Dr Daniel Padfield
We have been catching up with our very first PhD students and Postdoctoral researchers to see what has happened since they joined us a decade ago. Here you can read about their reflections of working at the ESI, information about what they are doing now and we look ahead to their future plans.
What were you working on when you first joined the ESI?
During my PhD I contributed to some key discoveries that linked the impacts of climate warming on ecological and evolutionary dynamics of phytoplankton, from individuals to whole communities. First, I demonstrated how phytoplankton can rapidly evolve increased thermal tolerance by downregulating respiration more than photosynthesis. Next, I showed that, with knowledge of the individual size distribution and environmental temperature, rates of primary productivity and community respiration can be approximated using metabolic scaling theory. Finally, I used a set of geothermal streams to demonstrate that selection on photosynthetic traits dampens the effects of temperature on ecosystem-level gross primary production both within and across taxa. This work was especially cool as I aggregated and combined the results from two years of second-year field course to Iceland that Gab led, and I helped demonstrate on. I worked really hard, but was also really lucky that this body of work resulted in three first-author papers in Ecology Letters, and I successfully defended my thesis in July 2017.
What was your proudest achievement?
My proudest achievement in academia to date is securing a NERC Independent Research Fellowship this year, which I am due to start in January 2023. This 5-year fellowship will allow me to start my own research group and will explore how temperature alters the ecology and evolution of antibiotic resistance in microbial communities. I am especially proud of this as throughout my research career I have balanced my academic work with caring for my partner who has severe ME, is bedbound, and suffers from constant, whole-body neuropathic pain. This balance always feels extremely delicate, so I am incredibly proud, privileged, and lucky to be able to follow the research I am passionate about through the IRF.

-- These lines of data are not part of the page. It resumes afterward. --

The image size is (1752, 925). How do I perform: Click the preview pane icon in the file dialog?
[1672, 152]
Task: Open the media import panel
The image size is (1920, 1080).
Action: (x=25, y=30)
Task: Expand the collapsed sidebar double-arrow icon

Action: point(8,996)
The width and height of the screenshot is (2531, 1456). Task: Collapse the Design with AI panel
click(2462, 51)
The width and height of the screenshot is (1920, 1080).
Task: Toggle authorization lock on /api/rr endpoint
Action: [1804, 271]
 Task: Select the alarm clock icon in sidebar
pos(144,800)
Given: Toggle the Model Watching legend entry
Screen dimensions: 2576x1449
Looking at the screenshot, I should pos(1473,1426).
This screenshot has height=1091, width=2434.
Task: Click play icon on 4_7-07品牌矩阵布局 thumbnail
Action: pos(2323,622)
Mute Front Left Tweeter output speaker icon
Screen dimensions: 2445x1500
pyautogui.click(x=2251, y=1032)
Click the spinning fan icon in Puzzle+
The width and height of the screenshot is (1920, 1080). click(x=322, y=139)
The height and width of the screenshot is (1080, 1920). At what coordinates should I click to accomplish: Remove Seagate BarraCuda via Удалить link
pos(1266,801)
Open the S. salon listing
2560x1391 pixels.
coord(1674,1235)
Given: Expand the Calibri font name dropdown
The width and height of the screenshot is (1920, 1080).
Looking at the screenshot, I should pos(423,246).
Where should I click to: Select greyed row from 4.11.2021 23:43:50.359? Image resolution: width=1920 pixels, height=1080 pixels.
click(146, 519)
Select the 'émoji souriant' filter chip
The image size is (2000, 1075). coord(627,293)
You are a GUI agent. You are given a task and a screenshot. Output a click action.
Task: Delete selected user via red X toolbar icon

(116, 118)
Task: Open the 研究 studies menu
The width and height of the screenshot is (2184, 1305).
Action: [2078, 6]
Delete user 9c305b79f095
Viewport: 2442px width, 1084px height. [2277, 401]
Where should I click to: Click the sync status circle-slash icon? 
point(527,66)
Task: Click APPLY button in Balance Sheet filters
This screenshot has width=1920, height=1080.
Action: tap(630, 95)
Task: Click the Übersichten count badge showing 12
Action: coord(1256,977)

What happened next – where did you go?
I never left the ESI and Cornwall since moving down in 2013! I really enjoy the research culture here at the University of Exeter Cornwall Campus and the slightly slower pace of life that the everyone seems to have in Cornwall.
After my PhD, I remained at the ESI and started a postdoc with Professor Angus Buckling, where I transitioned to working primarily on bacteria to allow me to better disentangle ecological and evolutionary processes impacting microbial communities. Then in January 2021, I started a postdoc with Dr Michiel Vos, where I am the lead statistician and bioinformatician on a project exploring adaptive radiations in natural populations of bacteria.
I will start the prestigious NERC Independent Research Fellowship in Janary 2023.
What was the most useful lesson you learned at the ESI?
The most useful lesson I have learned at the ESI – through my mentors – is the importance of being nice, collaborative, and having a healthy work-life balance in academia. My mentors have always been extremely understanding of my life situation and I cannot stress enough how important that has been in my career (and life) over the last 5 years. This level of compassion and acknowledging that researchers have interests and lives outside of science, is something I hope to take with me as I start my own research group.
I have also learned the benefit of being extremely collaborative and the value of helping your friends out. The ESI has a large and thriving group of researchers interested in the ecology and evolution of microbes, but I have consistently created interdisciplinary collaborations – usually the giving of R and statistical advice - with my colleagues (and friends) in the ESI. This has resulted in co-authorships in diverse fields, such as in European pine marten reintroductions (led by Dr Cat McNicol), an R package to derive social networks from mark-recapture data (led by Dr Matt Silk), and a study looking at the links between game bird abundance and common buzzards (led by Dr George Swan).
What will the ESI be like in another decade – what will we be working on then?
Is this like the “predictions of the future” stories in newspapers? We will all be using remote controlled pipettes in the lab, and we will get between floors in the ESI by using a series of trampolines set up in the atrium. Just kidding (although that would be nice!) I expect the ESI to go from strength-to-strength over the next decade and help tackle some of the global crises (e.g. climate change and antibiotic resistance) facing humanity. Watching the number of researchers interested in microbial ecology and evolution grow and grow has been super exciting for me. It is now one of the largest in the UK and spans a huge range of research interests. I look forward to seeing what we can all achieve together and what collaborations can be made.
From a personal perspective, I hope to be leading my own research group investigating how multiple abiotic stressors (such as temperature, antibiotics, and fertiliser) alter the ecology and evolution of microbial communities. We know a fair bit now about how these factors in isolation impact microbes, but we are only just starting to understand how they act in parallel. While doing this, I hope to continue my passion for open-source software and providing tools that are useful for the wider research community.
We are proud to be celebrating the ESI’s first decade of successful operation and are holding a series of events to mark #esi10 throughout this academic year.